= What is needed =
Resume the text on neural network modeling of block shear capacity in steel bolted joints, picking up right after its last sentence.

= Extract provided =

A Neural Network Modelling of Steel Joint Block Shear Capacity

F. Rodrigues1, L. Biondi Neto2, P.C.G. da S. Vellasco3, L.R.O. de Lima3 and M.M.B.R. Vellasco4

1Post-Graduate Program in Civil Engineering, 2Electronic Engineering Department, 3Structural Engineering Department,
State University of Rio de Janeiro, Brazil
4Electrical Engineering Department, Pontifical Catholic University of Rio de Janeiro, Brazil

Full Bibliographic Reference for this paper
F. Rodrigues, L. Biondi Neto, P.C.G. da S. Vellasco, L.R.O. de Lima, M.M.B.R. Vellasco, "A Neural Network Modelling of Steel Joint Block Shear Capacity", in B.H.V. Topping, (Editor), "Proceedings of the Ninth International Conference on the Application of Artificial Intelligence to Civil, Structural and Environmental Engineering", Civil-Comp Press, Stirlingshire, UK, Paper 26, 2007. doi:10.4203/ccp.87.26
Keywords: block shear, steel structures, neural networks, back-propagation, parametric analysis, bolted joints.

High strength bolts are extensively used to connect steel structural elements in a great variety of applications. The joint resistance is generally achieved, due to the bolt high strength, with a reduced number of bolts, located in a small plate area. This fact induces the bolted connections to be associated to a failure mode known as block shear where a block area of the connected element is separated from the remaining parts.

Many models have been proposed to avoid shear block failure in steel design. These models incorporate a combination of the various hypotheses that control the structural rupture. In the majority of cases it involves a combination of rupture and yielding in the tension and shear planes of the designed joint. Various design formula for this structural engineering problem were proposed all over the years but a closed solution has not yet been reached, due to the influence of several independent parameters. Many studies [1,2,3,4], have already been carried out with the available experimental data, however, non negligible errors are still present in the current design formulae.

The main objective of the present paper is to present a back propagation neural network evaluation of the block shear phenomenon. The main neural network input parameters were the geometrical and material variables that control the block shear design. The neural network output parameter was the block shear capacity.

= Information supplied =

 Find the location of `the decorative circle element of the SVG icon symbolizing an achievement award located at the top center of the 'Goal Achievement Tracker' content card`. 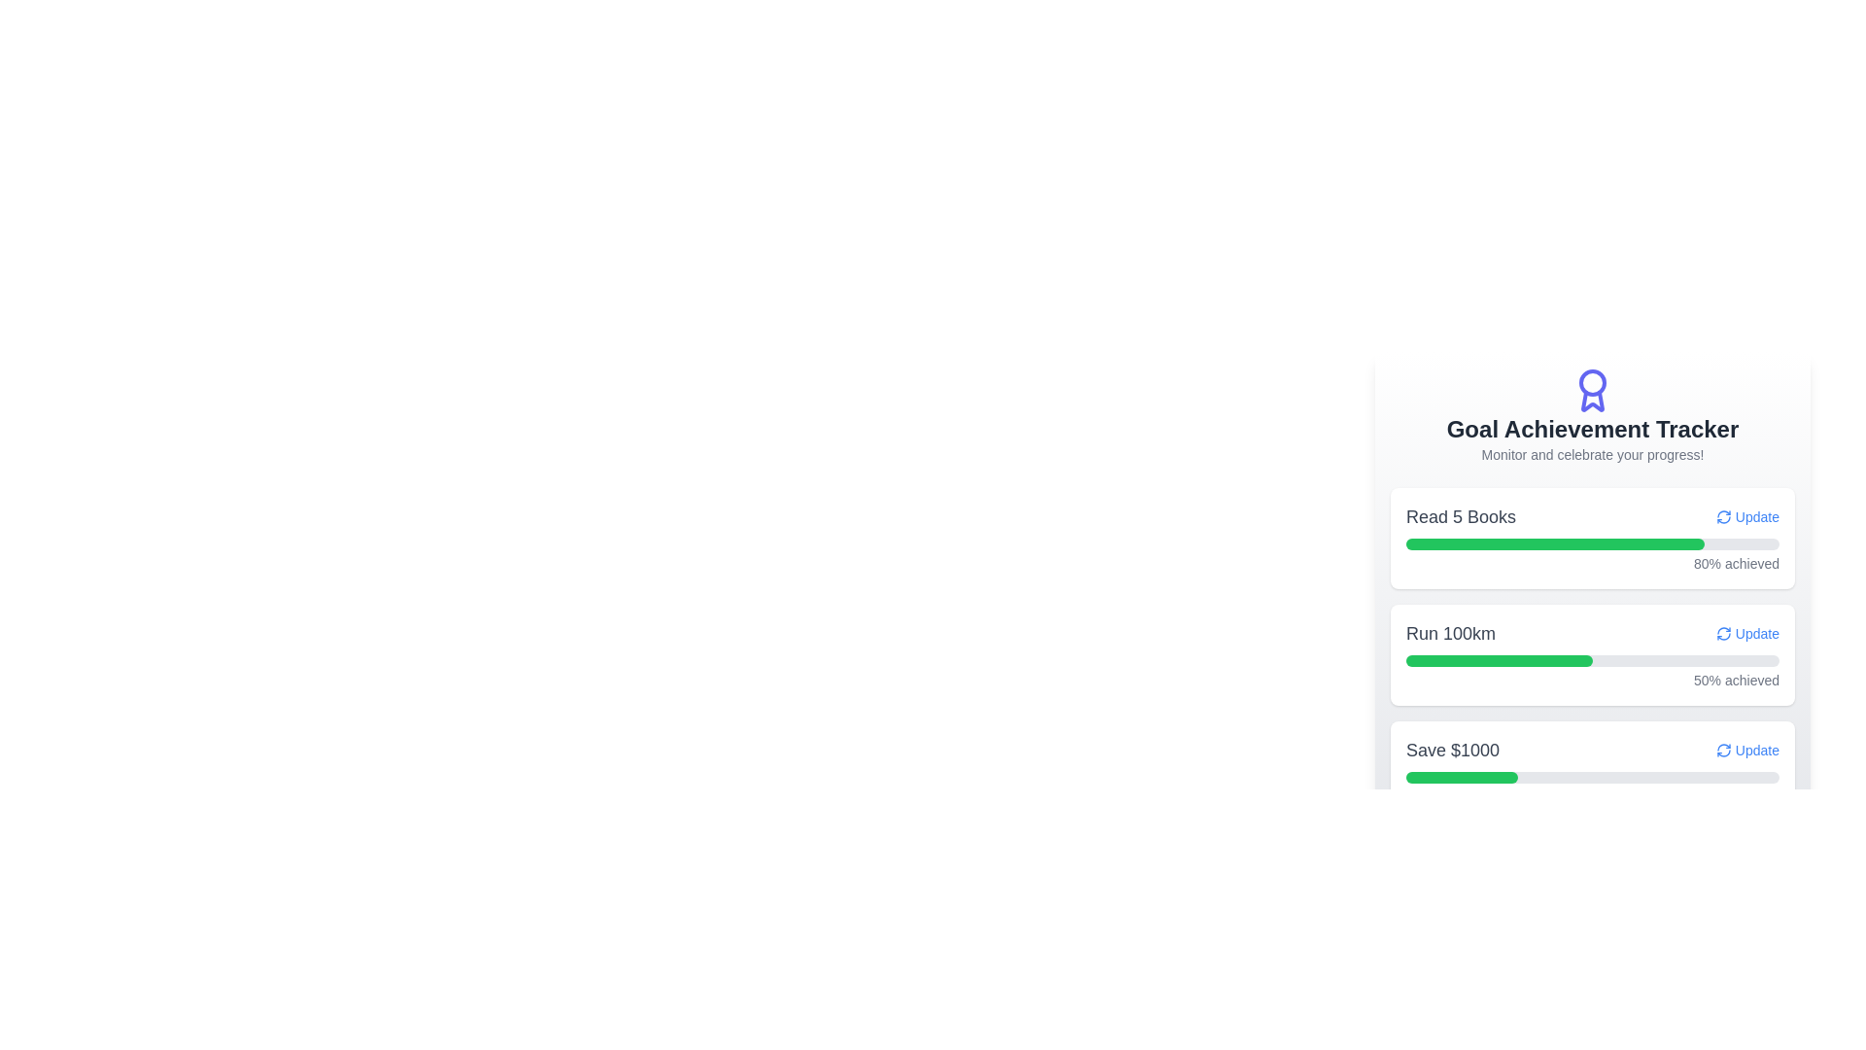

= Answer =
The neural network training was based on experimental results present in literature and adopted cross validation techniques to avoid the neural network overfitting. The present investigation was performed with the aid of the MATLAB software [5]. Four Matlab toolbox training functions were used to determine the neural network with the best performance. The study was centred on the determination of best performance for the neural network with ten inputs, five neurons on the hidden layer and one output.

The neural network results were associated to reduced associated errors and confirmed the possibility of using this methodology to generate trustworthy data. The new data, coupled with the existing experiments, can help in the production of more accurate design formulae. Future steps will use Bayesian neural networks to simulate the block shear capacity to help improve its performance.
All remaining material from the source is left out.